The Future of Design: UX for Emerging Technologies

24.Sep.14
by Jon Follett

This is the first in a series of six articles looking at the future of experience design for emerging technologies — including the Internet of Things, robotics, genomics / synthetic biology, and 3D printing / additive fabrication.

Since the dawn of technology, man has had to deal with both its benefits and burdens. The fire that cooks your food, burns your hands; the mills and factories that produce your clothes, pollute your water and air; the computer that processes your data, crashes and send your mission critical records into oblivion.

The technological changes we will witness in our generation are beyond imagination. Over the next thirty years, there is little that humans can dream that we won't be able to do — from hacking our DNA, to embedding computers in our bodies, to printing replacement organs. The fantastic vision of science fiction today will become the reality of tomorrow. Similar to the Second Industrial Revolution in America — when inventions and innovations from electric power to the automobile first became prominent, experienced widespread adoption, and helped shape our modern existence — we are undergoing a period of technological advancement that will alter the way we live our lives in nearly every way.

Myo Alpha Arm and Signal

The Myo gesture control armband. Image courtesy Thalmic Labs.

As we face a future where what it means to be human will be inexorably changed, we desperately need experience design to help frame our interactions with emerging technologies that are already racing ahead of our ability to process and manage them on an emotional, ethical, and societal level. Whether we're struggling with fear and loathing in reaction to genetically altered foods, the moral issues of changing a child's traits to suit a parent's preferences, the ethics guiding battlefield robots, or the societal implications of a 150-year extended lifetime, it's abundantly clear that the future of experience design will be to envision humanity's relationship to technology and each other. 

The coming wave of technological change will make the tumult and disruption of the past decade’s digital and mobile revolutions look like a minor blip by comparison. As we look beyond the screen to the rich world of interactions and experiences that need to be designed, we need to define new areas of practice. Experience design will be a critical to tie the technology to human use and benefit. For those asking "How can we do this?" we must counter, "Why and for whose benefit?".

Rethink Robotics Baxter

Rethink Robotics Baxter enables collaborative manufacturing. Image courtesy Rethink Robotics.

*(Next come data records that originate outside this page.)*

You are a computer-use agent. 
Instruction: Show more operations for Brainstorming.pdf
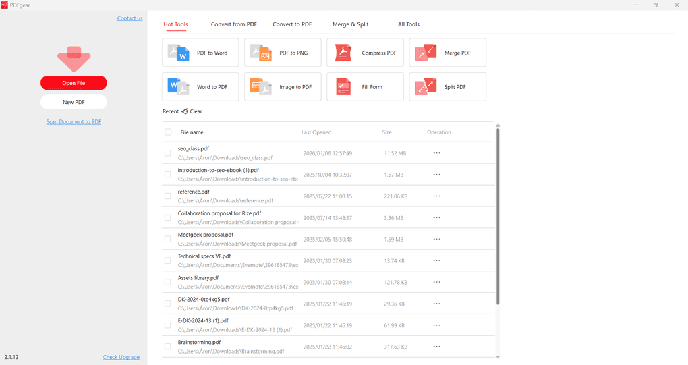click(436, 347)
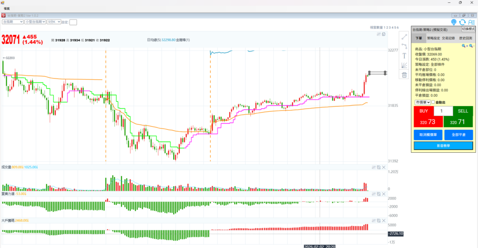
Task: Click the zoom in magnifier in order panel
Action: pyautogui.click(x=464, y=46)
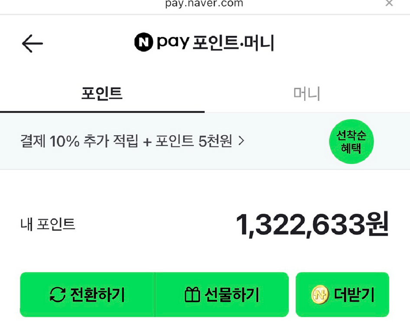Tap the black N logo circle

pyautogui.click(x=143, y=43)
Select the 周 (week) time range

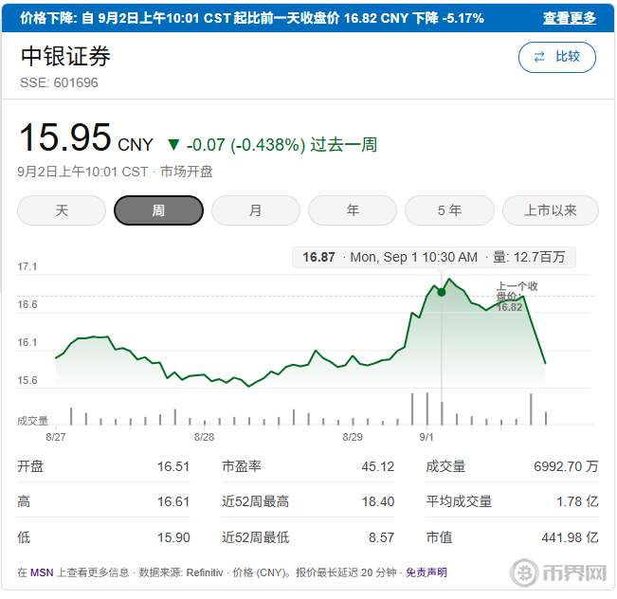coord(158,210)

How will this happen? To begin with, the boundaries between product design and engineering for software, hardware, and biotech are already blurring. Powerful technologies are creating an environment of constant change for the creative class knowledge workers. In the coming years, those who began their professional lives as industrial designers, computer engineers, user experience practitioners, scientists, and system thinkers, will find that the trajectory of their careers takes them into uncharted territory as the cross-pollination and evolution of these fields in parallel creates new possibilities for influencing humanity’s progress.

 Silk Pavillion

The Silk Pavillion, a MIT Media Lab Mediated Matter Group project, was created by thousands of silkworms guided by design software. Image by Steven Keating.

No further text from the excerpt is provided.